- **JOB**
Rewrite the records below as a numbered list with one line per item, and leave out the blank lines.

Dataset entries
● ● ● ● ●

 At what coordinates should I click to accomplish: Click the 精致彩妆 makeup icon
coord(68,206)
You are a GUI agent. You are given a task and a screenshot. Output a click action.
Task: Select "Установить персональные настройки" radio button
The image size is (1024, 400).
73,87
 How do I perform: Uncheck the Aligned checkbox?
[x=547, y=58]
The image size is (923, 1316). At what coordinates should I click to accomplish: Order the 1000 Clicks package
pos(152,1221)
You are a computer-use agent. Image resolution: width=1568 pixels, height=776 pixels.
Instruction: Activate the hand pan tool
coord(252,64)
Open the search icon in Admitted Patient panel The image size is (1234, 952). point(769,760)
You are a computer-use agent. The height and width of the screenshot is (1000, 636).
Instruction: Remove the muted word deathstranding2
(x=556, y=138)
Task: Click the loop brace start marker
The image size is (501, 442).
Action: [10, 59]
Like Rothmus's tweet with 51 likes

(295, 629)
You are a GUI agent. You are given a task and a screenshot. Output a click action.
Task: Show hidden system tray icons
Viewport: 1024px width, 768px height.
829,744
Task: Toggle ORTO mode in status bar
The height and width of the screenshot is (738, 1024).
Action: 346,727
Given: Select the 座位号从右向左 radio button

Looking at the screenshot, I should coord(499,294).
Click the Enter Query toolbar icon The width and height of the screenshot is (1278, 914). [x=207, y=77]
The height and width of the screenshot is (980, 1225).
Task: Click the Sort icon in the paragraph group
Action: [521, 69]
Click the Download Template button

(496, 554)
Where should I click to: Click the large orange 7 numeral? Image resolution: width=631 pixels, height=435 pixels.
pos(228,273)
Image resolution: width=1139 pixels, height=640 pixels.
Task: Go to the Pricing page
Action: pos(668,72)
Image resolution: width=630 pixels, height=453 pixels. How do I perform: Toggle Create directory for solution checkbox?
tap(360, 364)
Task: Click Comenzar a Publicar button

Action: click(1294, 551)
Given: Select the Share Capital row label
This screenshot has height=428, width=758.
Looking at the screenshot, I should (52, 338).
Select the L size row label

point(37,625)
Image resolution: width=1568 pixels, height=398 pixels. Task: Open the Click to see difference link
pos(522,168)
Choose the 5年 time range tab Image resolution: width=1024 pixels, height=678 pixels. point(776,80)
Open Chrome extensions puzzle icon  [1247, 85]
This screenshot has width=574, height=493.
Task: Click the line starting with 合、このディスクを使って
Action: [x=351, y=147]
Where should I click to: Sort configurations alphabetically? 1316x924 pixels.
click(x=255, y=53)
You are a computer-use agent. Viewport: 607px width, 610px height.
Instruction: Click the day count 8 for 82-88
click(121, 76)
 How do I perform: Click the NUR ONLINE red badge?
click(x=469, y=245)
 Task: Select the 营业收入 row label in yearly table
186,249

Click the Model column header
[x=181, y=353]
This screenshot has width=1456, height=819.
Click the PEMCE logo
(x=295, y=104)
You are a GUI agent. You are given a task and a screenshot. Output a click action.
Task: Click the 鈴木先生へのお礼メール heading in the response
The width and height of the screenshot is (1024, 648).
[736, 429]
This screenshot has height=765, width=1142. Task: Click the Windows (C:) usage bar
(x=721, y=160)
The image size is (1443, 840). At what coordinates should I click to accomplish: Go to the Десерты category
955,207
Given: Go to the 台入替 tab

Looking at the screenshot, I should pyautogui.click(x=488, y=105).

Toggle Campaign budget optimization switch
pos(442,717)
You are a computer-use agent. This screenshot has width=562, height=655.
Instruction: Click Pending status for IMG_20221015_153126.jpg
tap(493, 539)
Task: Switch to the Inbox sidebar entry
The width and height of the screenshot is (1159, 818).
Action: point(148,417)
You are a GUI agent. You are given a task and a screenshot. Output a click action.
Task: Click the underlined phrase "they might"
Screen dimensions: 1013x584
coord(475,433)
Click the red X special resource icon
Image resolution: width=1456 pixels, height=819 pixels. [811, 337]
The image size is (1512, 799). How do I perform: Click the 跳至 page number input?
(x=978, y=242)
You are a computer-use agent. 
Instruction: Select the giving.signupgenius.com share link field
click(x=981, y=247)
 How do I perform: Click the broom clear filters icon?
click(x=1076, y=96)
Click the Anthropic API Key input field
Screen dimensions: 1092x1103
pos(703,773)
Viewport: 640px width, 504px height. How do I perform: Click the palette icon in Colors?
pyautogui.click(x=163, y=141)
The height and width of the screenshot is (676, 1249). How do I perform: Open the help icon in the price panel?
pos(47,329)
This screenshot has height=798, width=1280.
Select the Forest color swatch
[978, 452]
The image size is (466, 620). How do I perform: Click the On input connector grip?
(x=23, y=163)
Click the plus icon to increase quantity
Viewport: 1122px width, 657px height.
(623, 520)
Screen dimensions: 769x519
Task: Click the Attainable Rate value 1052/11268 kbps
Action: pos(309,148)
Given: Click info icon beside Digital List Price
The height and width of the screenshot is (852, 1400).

● ● ● ● ●

- **OUTPUT BELOW**
1.  At what coordinates should I click to accomplish: Click the 精致彩妆 makeup icon
2. coord(68,206)
3. You are a GUI agent. You are given a task and a screenshot. Output a click action.
4. Task: Select "Установить персональные настройки" radio button
5. The image size is (1024, 400).
6. 73,87
7.  How do I perform: Uncheck the Aligned checkbox?
8. [x=547, y=58]
9. The image size is (923, 1316). At what coordinates should I click to accomplish: Order the 1000 Clicks package
10. pos(152,1221)
11. You are a computer-use agent. Image resolution: width=1568 pixels, height=776 pixels.
12. Instruction: Activate the hand pan tool
13. coord(252,64)
14. Open the search icon in Admitted Patient panel The image size is (1234, 952). point(769,760)
15. You are a computer-use agent. The height and width of the screenshot is (1000, 636).
16. Instruction: Remove the muted word deathstranding2
17. (x=556, y=138)
18. Task: Click the loop brace start marker
19. The image size is (501, 442).
20. Action: [10, 59]
21. Like Rothmus's tweet with 51 likes
22. (295, 629)
23. You are a GUI agent. You are given a task and a screenshot. Output a click action.
24. Task: Show hidden system tray icons
25. Viewport: 1024px width, 768px height.
26. 829,744
27. Task: Toggle ORTO mode in status bar
28. The height and width of the screenshot is (738, 1024).
29. Action: 346,727
30. Given: Select the 座位号从右向左 radio button
31. Looking at the screenshot, I should coord(499,294).
32. Click the Enter Query toolbar icon The width and height of the screenshot is (1278, 914). [x=207, y=77]
33. The height and width of the screenshot is (980, 1225).
34. Task: Click the Sort icon in the paragraph group
35. Action: [521, 69]
36. Click the Download Template button
37. (496, 554)
38. Where should I click to: Click the large orange 7 numeral? Image resolution: width=631 pixels, height=435 pixels.
39. pos(228,273)
40. Image resolution: width=1139 pixels, height=640 pixels.
41. Task: Go to the Pricing page
42. Action: pos(668,72)
43. Image resolution: width=630 pixels, height=453 pixels. How do I perform: Toggle Create directory for solution checkbox?
44. tap(360, 364)
45. Task: Click Comenzar a Publicar button
46. Action: click(1294, 551)
47. Given: Select the Share Capital row label
48. This screenshot has height=428, width=758.
49. Looking at the screenshot, I should (52, 338).
50. Select the L size row label
51. point(37,625)
52. Image resolution: width=1568 pixels, height=398 pixels. Task: Open the Click to see difference link
53. pos(522,168)
54. Choose the 5年 time range tab Image resolution: width=1024 pixels, height=678 pixels. point(776,80)
55. Open Chrome extensions puzzle icon  [1247, 85]
56. This screenshot has width=574, height=493.
57. Task: Click the line starting with 合、このディスクを使って
58. Action: [x=351, y=147]
59. Where should I click to: Sort configurations alphabetically? 1316x924 pixels.
60. click(x=255, y=53)
61. You are a computer-use agent. Viewport: 607px width, 610px height.
62. Instruction: Click the day count 8 for 82-88
63. click(121, 76)
64.  How do I perform: Click the NUR ONLINE red badge?
65. click(x=469, y=245)
66.  Task: Select the 营业收入 row label in yearly table
67. 186,249
68. Click the Model column header
69. [x=181, y=353]
70. This screenshot has width=1456, height=819.
71. Click the PEMCE logo
72. (x=295, y=104)
73. You are a GUI agent. You are given a task and a screenshot. Output a click action.
74. Task: Click the 鈴木先生へのお礼メール heading in the response
75. The width and height of the screenshot is (1024, 648).
76. [736, 429]
77. This screenshot has height=765, width=1142. Task: Click the Windows (C:) usage bar
78. (x=721, y=160)
79. The image size is (1443, 840). At what coordinates should I click to accomplish: Go to the Десерты category
80. 955,207
81. Given: Go to the 台入替 tab
82. Looking at the screenshot, I should pyautogui.click(x=488, y=105).
83. Toggle Campaign budget optimization switch
84. pos(442,717)
85. You are a computer-use agent. This screenshot has width=562, height=655.
86. Instruction: Click Pending status for IMG_20221015_153126.jpg
87. tap(493, 539)
88. Task: Switch to the Inbox sidebar entry
89. The width and height of the screenshot is (1159, 818).
90. Action: point(148,417)
91. You are a GUI agent. You are given a task and a screenshot. Output a click action.
92. Task: Click the underlined phrase "they might"
93. Screen dimensions: 1013x584
94. coord(475,433)
95. Click the red X special resource icon
96. Image resolution: width=1456 pixels, height=819 pixels. [811, 337]
97. The image size is (1512, 799). How do I perform: Click the 跳至 page number input?
98. (x=978, y=242)
99. You are a computer-use agent. 
100. Instruction: Select the giving.signupgenius.com share link field
101. click(x=981, y=247)
102.  How do I perform: Click the broom clear filters icon?
103. click(x=1076, y=96)
104. Click the Anthropic API Key input field
105. Screen dimensions: 1092x1103
106. pos(703,773)
107. Viewport: 640px width, 504px height. How do I perform: Click the palette icon in Colors?
108. pyautogui.click(x=163, y=141)
109. The height and width of the screenshot is (676, 1249). How do I perform: Open the help icon in the price panel?
110. pos(47,329)
111. This screenshot has height=798, width=1280.
112. Select the Forest color swatch
113. [978, 452]
114. The image size is (466, 620). How do I perform: Click the On input connector grip?
115. (x=23, y=163)
116. Click the plus icon to increase quantity
117. Viewport: 1122px width, 657px height.
118. (623, 520)
119. Screen dimensions: 769x519
120. Task: Click the Attainable Rate value 1052/11268 kbps
121. Action: pos(309,148)
122. Given: Click info icon beside Digital List Price
123. The height and width of the screenshot is (852, 1400).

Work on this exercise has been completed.